Thank you, Paul, What you refer to is moving forward quickly , in terms of historical changes. It's appalling that more people don't see or care, probably uneducated in spite of having an "education university education and who also promote your devastating scenario, repeated frequently in hopes of alerting the semi conscious people of the USA, not to mention other countries promoting the evil. I'm not an optimist and I fear that, like the good people in Germany a century ago, won't realize what is already happening until it's too late..

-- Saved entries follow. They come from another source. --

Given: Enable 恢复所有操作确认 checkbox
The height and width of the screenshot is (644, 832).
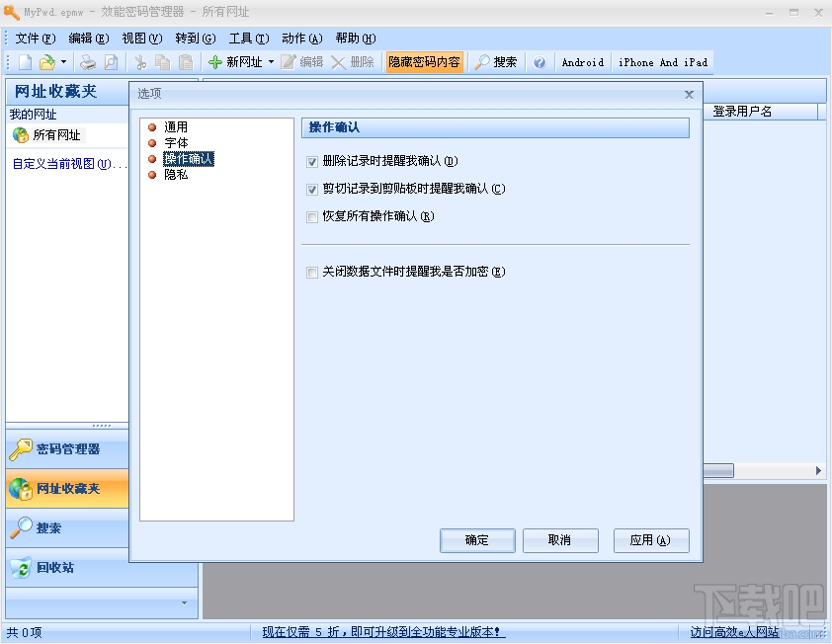Looking at the screenshot, I should [x=313, y=216].
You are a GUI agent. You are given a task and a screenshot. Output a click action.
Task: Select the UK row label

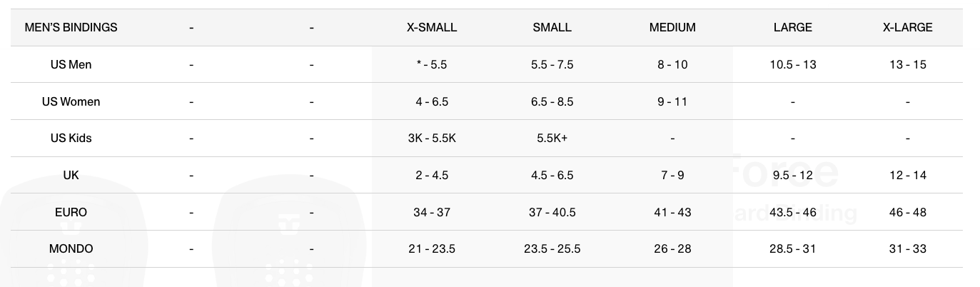[71, 175]

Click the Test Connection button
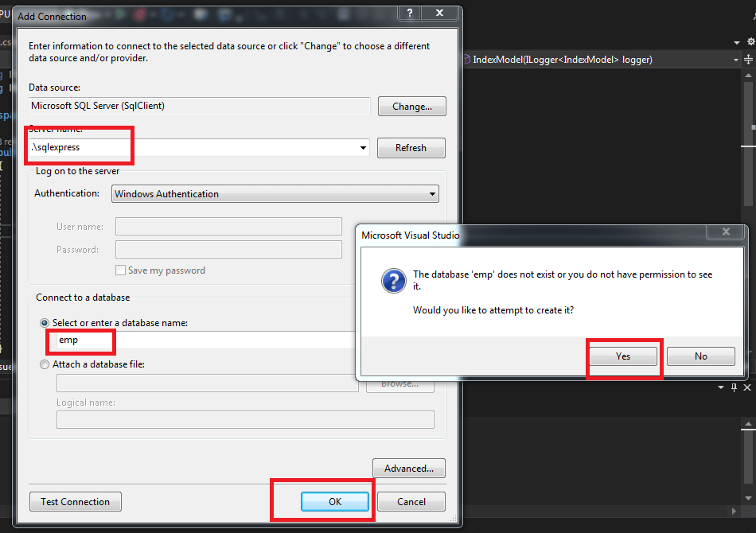coord(75,501)
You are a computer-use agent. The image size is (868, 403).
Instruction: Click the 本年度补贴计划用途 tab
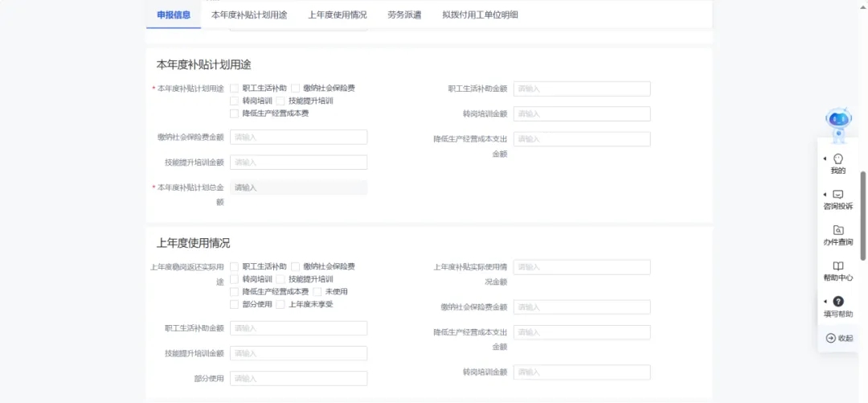249,14
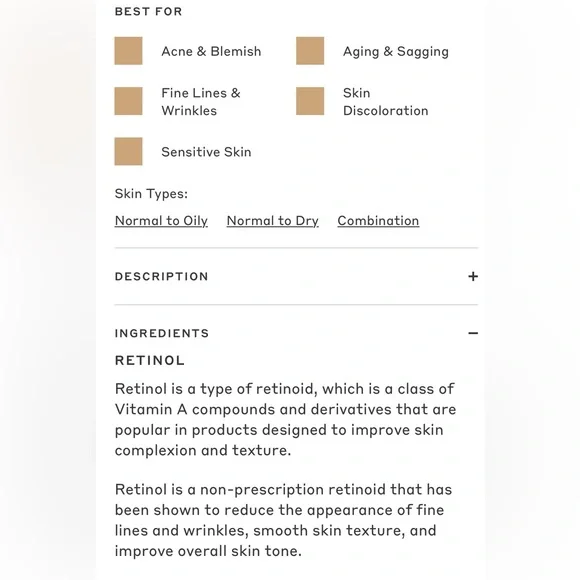Screen dimensions: 580x580
Task: Expand Description with the plus icon
Action: [473, 276]
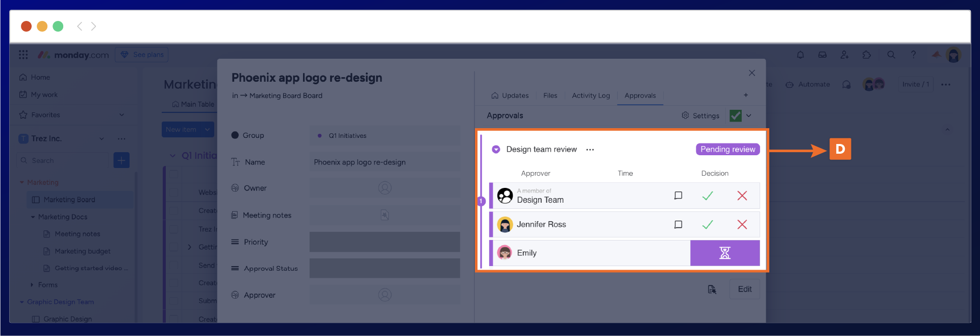This screenshot has width=980, height=336.
Task: Open Approvals Settings gear
Action: pyautogui.click(x=700, y=116)
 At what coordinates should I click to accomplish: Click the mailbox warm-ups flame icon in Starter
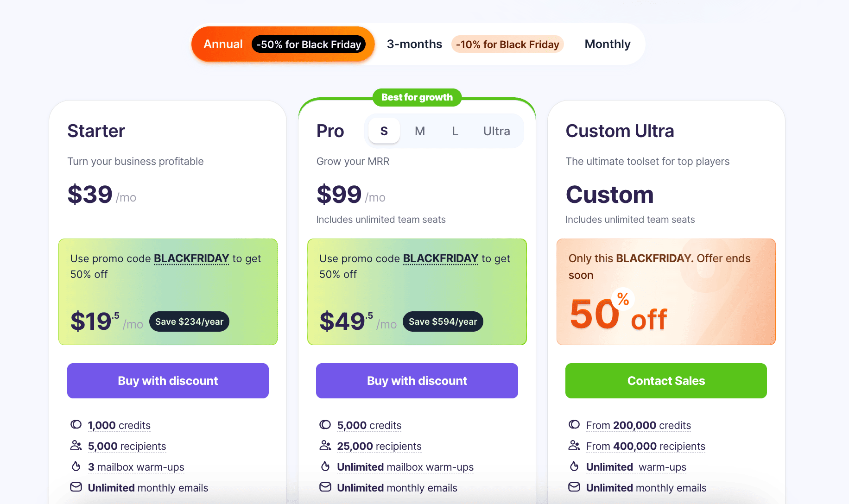point(76,466)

Paul seems right on target as usual. I am considerably older than him and I have seen the changes and trends that make current events and policies and politicians a disaster even when compared to tragic leaders from the recent past 30 to 40 years. I, too, was educated, socialized in the old "we are the greatest" perspective and philosophy that was sometimes called "Americanism." It took time to grow up and out of it as well as many years living outside the US to have different reference points. There are some who sees things more clearly like Paul and he mentions some, there are more. But you won`t find them on CNN, conventional network news, daily newspapers, etc. One has to put effort and time into growing up intellectually and truly learning.